Don Foster, the Liberal Democrat shadow secretary of state for culture, media and sport, has written to the chairman of BT asking him to explain his firm's secret trial of Phorm's advertising technology last summer.
Meanwhile William Hague, the Conservative's shadow foreign secretary, has written to the Department for Business, Employment and Regulatory Reform, voicing constituents' opposition to the deals signed by BT, Virgin Media and Carphone Warehouse to spy on the web browsing of millions.
Foster said today: "It is essential BT are open and honest about their activities last summer.

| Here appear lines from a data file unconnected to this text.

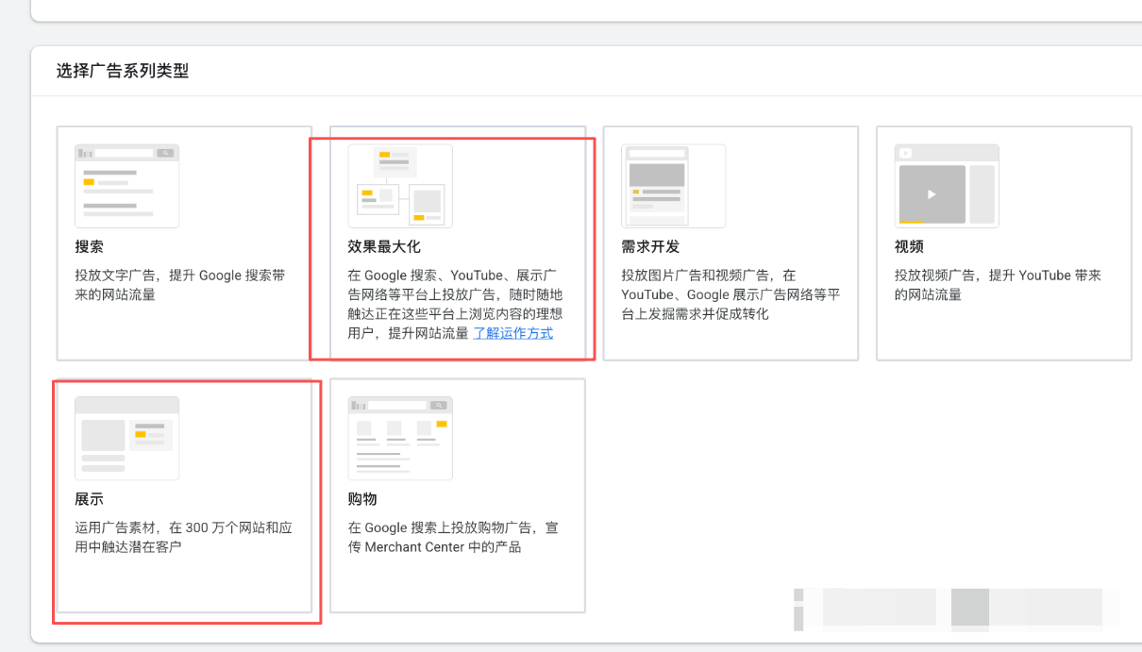Click the image ad illustration on 需求开发 card
This screenshot has height=652, width=1142.
tap(673, 186)
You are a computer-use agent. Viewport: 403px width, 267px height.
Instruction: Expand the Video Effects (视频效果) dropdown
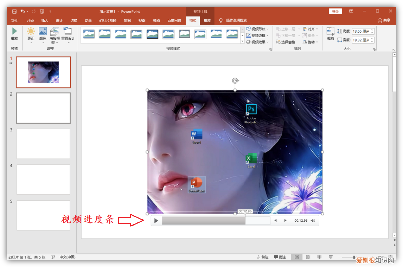(258, 42)
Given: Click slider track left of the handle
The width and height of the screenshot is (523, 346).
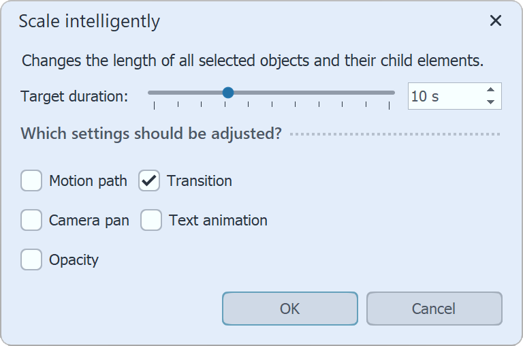Looking at the screenshot, I should [x=184, y=93].
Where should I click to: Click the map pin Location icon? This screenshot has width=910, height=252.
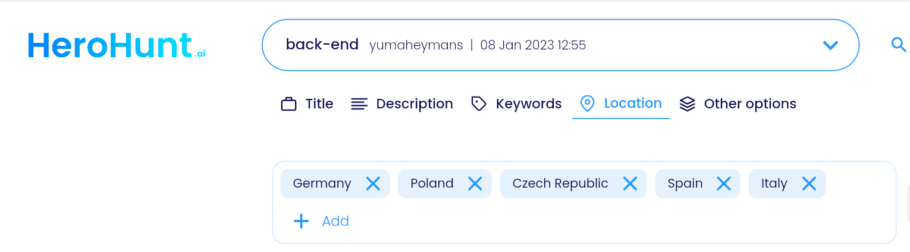point(587,104)
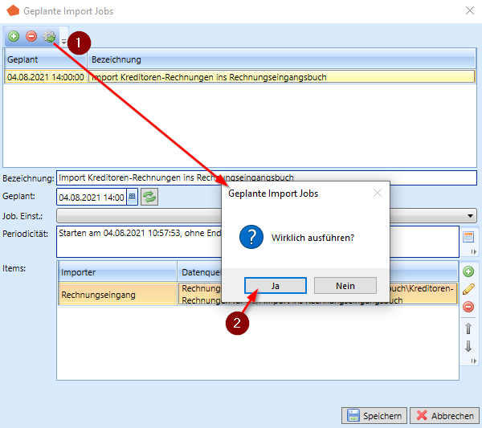
Task: Run the selected import job now
Action: click(x=49, y=36)
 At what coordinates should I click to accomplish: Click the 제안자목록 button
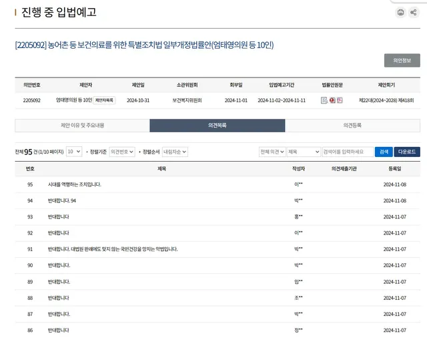coord(104,100)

The relationship between Internet Service Providers and their customers is based on trust.
"A secret test would seriously threaten that relationship and undermine BT’s integrity."
BT has admitted it misled customers and the media over the secret trials. A BT Business subscriber in Weston-super-Mare got in touch with The Register last July after spotting suspicious redirects to a domain owned by Phorm. At the time BT denied any relationship with the ad-targeting company.
Foster called on BT's Sir Michael Rake to ensure that when the nationwide Phorm system goes live it is on an opt-in only basis, as demanded by Sir Tim Berners-Lee, the inventor of the web. He has also written to Virgin Media and Carphone Warehouse with similar appeals.
Two parliamentary questions to the secretary of state at BERR, John Hutton, have also been tabled.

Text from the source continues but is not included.